### What to do
[1] In the pull request thread, what does the number of pipeline stages equal when only PP is used?
[2] Rewrite the pull request thread beginning at the words "Good work, Mamta!" and ending after "non-(PP +DDP) use case?", with "offline" changed to "in a meeting".

### Source document
-- START --

[QEff Finetune]: Enable PP+DDP #394

quic-mamta · 2025-05-08T07:55:09Z

Added support for PP and DDP

Command for PP only : QAIC_VISIBLE_DEVICES=0,1,2,3 python -m QEfficient.cloud.finetune --device qaic --enable_pp --dist_backend qccl (number of pipeline stages will be equal to visible devices)

Command for DDP only : QAIC_VISIBLE_DEVICES=0,1,2,3 torchrun --nproc_per_node 4 -m QEfficient.cloud.finetune --device qaic --enable_ddp --dist_backend qccl

Command for PP+DDP : For 4 qaic devices(1 Ultra) with 2 pipeline stages
QAIC_VISIBLE_DEVICES=0,1,2,3 torchrun --nproc-per-node 2 -m QEfficient.cloud.finetune --device qaic --enable_ddp --enable_pp --num_pp_stages 2 --dist_backend qccl

Signed-off-by: Mamta Singh <[email protected]>

quic-meetkuma

Good work, Mamta! Please address the comments. Let us discuss offline if anything is confusing.

quic-meetkuma · 2025-05-12T09:03:41Z

QEfficient/cloud/finetune.py

-
-    model.to(train_config.device)
-    optimizer = optim.AdamW(model.parameters(), lr=train_config.lr, weight_decay=train_config.weight_decay)
+    # model.to(train_config.device)


This commented line will be required for non-(PP +DDP) use case?

quic-meetkuma · 2025-05-12T09:04:10Z

QEfficient/cloud/finetune.py

    scheduler = StepLR(optimizer, step_size=1, gamma=train_config.gamma)

-- END --

### Raw data
-- START --

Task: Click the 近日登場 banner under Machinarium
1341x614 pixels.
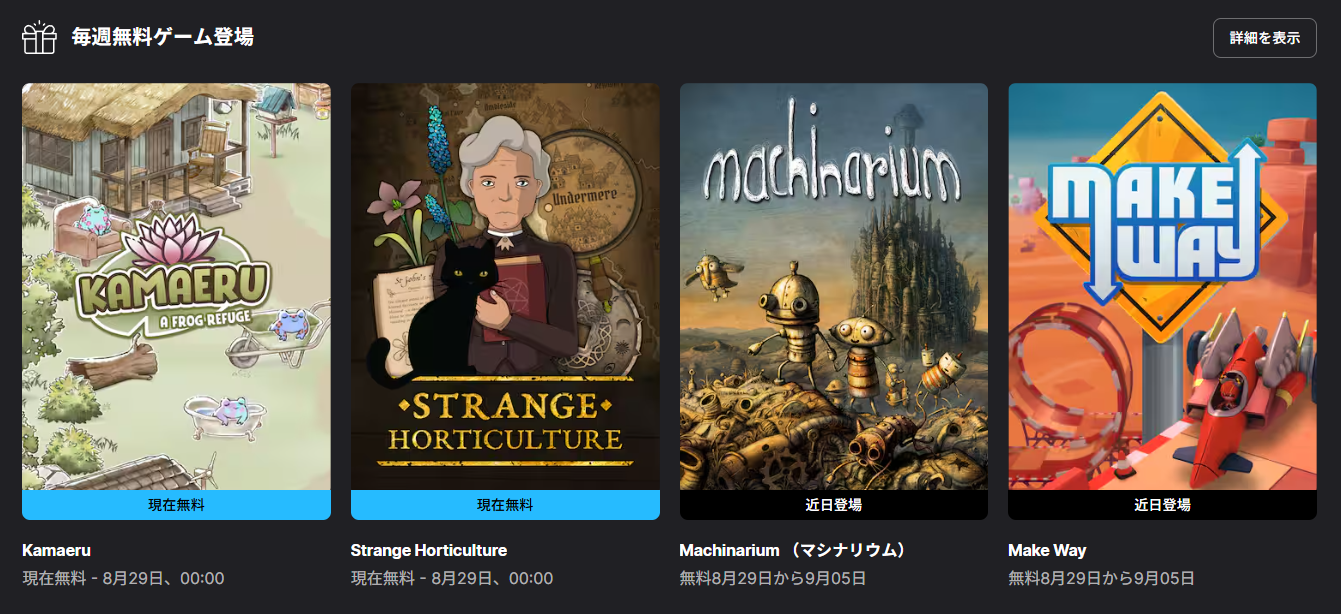Action: coord(834,505)
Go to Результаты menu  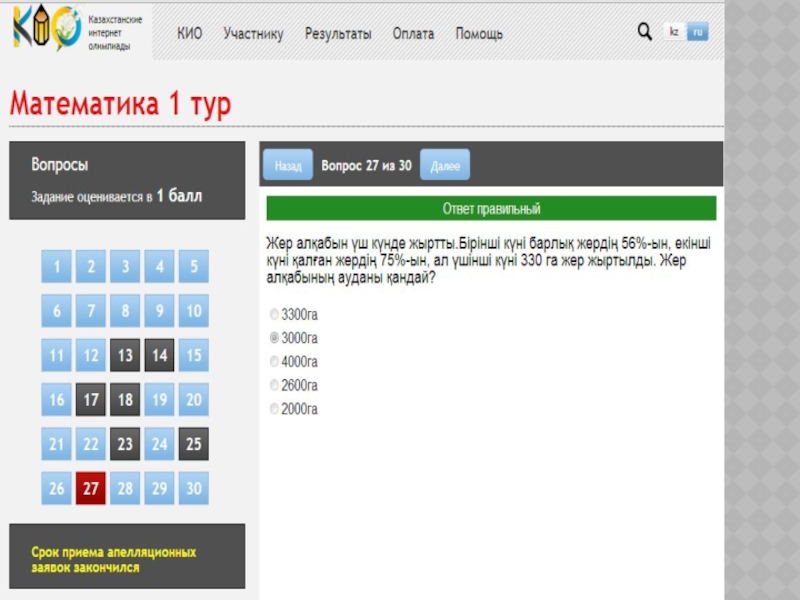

-- END --

### Expected responses
[1] The number of visible devices.

[2]
Good work, Mamta! Please address the comments. Let us discuss in a meeting if anything is confusing.

quic-meetkuma · 2025-05-12T09:03:41Z

QEfficient/cloud/finetune.py

-
-    model.to(train_config.device)
-    optimizer = optim.AdamW(model.parameters(), lr=train_config.lr, weight_decay=train_config.weight_decay)
+    # model.to(train_config.device)


This commented line will be required for non-(PP +DDP) use case?